| Work to be completed |
Reproduce only the top of the records, down to and including the line containing "Screen dimensions: 1084x809".

| Exercise data |

-*-*-

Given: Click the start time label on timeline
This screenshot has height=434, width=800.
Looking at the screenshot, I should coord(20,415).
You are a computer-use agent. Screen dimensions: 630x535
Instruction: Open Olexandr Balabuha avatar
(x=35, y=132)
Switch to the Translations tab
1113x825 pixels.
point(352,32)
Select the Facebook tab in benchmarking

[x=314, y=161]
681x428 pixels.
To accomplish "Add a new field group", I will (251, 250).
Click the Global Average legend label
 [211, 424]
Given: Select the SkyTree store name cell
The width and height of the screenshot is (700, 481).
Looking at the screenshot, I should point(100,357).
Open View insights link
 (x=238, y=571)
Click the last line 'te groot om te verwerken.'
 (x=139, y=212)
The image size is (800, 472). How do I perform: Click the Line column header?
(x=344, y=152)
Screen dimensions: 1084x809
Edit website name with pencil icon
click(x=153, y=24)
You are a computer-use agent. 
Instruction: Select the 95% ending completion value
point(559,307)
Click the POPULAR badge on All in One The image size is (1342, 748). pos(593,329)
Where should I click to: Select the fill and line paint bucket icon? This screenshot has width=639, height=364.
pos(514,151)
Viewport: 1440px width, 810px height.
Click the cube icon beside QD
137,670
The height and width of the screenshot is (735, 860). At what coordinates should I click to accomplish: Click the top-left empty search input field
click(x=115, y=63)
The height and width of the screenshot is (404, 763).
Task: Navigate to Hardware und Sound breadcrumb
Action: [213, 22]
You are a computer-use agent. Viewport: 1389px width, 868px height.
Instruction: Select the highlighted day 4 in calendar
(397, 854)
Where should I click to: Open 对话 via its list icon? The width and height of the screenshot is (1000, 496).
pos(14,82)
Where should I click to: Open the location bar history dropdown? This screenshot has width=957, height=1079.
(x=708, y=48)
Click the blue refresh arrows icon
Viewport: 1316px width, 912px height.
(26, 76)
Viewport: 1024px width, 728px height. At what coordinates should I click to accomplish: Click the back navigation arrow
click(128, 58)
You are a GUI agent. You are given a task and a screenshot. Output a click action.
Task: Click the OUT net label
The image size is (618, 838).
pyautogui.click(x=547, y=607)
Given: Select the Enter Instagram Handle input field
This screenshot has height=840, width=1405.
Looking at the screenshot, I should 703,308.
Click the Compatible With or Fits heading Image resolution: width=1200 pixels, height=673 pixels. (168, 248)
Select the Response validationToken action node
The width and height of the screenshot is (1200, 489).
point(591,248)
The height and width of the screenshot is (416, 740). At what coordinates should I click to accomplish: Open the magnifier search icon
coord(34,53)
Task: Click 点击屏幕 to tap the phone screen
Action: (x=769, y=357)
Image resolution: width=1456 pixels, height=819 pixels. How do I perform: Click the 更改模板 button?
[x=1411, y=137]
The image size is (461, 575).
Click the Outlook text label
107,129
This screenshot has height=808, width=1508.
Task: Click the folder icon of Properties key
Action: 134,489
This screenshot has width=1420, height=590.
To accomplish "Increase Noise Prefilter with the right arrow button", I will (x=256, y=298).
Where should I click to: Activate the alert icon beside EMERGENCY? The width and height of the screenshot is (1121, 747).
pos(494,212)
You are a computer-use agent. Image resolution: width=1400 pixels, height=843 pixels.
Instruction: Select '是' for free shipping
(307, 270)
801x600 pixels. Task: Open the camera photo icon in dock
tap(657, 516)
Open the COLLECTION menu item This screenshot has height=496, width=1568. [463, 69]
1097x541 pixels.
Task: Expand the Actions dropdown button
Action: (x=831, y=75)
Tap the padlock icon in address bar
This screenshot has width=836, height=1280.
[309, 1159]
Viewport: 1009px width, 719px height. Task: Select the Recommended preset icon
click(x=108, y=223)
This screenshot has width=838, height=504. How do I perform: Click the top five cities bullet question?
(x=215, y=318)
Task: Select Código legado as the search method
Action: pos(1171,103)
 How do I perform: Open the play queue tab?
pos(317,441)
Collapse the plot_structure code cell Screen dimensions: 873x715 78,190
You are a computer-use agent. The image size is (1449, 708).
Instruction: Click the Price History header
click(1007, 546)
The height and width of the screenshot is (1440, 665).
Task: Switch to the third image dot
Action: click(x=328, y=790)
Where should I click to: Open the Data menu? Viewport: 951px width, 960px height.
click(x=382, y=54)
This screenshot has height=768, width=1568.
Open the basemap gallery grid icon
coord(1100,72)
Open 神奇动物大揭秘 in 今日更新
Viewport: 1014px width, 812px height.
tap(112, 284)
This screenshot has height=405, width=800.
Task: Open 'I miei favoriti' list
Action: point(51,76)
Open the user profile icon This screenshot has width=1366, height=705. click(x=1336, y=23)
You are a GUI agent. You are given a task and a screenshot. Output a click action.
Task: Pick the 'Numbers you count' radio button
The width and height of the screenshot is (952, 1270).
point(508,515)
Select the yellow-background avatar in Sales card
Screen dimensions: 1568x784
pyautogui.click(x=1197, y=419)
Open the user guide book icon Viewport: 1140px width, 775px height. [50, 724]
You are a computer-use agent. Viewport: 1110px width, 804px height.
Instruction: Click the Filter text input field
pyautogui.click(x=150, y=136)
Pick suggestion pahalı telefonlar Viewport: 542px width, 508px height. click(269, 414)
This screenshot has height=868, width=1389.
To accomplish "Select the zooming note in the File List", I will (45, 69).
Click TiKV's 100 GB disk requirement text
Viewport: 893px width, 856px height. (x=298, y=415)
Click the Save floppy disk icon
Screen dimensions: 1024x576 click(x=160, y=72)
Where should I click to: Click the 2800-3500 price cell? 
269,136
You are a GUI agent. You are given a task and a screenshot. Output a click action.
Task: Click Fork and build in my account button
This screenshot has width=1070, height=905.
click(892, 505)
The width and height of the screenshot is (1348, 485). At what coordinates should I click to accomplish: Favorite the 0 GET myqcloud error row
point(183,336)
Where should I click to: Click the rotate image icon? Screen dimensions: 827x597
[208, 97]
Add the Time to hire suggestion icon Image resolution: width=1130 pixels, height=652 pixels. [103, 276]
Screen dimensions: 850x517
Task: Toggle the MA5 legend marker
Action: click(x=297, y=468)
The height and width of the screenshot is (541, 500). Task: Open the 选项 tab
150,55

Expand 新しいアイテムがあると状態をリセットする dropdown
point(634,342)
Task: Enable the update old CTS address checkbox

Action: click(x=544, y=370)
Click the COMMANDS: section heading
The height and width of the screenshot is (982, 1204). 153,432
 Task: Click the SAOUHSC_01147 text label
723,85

-*-*-

| Solved exercise |
Given: Click the start time label on timeline
This screenshot has height=434, width=800.
Looking at the screenshot, I should coord(20,415).
You are a computer-use agent. Screen dimensions: 630x535
Instruction: Open Olexandr Balabuha avatar
(x=35, y=132)
Switch to the Translations tab
1113x825 pixels.
point(352,32)
Select the Facebook tab in benchmarking

[x=314, y=161]
681x428 pixels.
To accomplish "Add a new field group", I will (251, 250).
Click the Global Average legend label
 [211, 424]
Given: Select the SkyTree store name cell
The width and height of the screenshot is (700, 481).
Looking at the screenshot, I should point(100,357).
Open View insights link
 (x=238, y=571)
Click the last line 'te groot om te verwerken.'
 (x=139, y=212)
The image size is (800, 472). How do I perform: Click the Line column header?
(x=344, y=152)
Screen dimensions: 1084x809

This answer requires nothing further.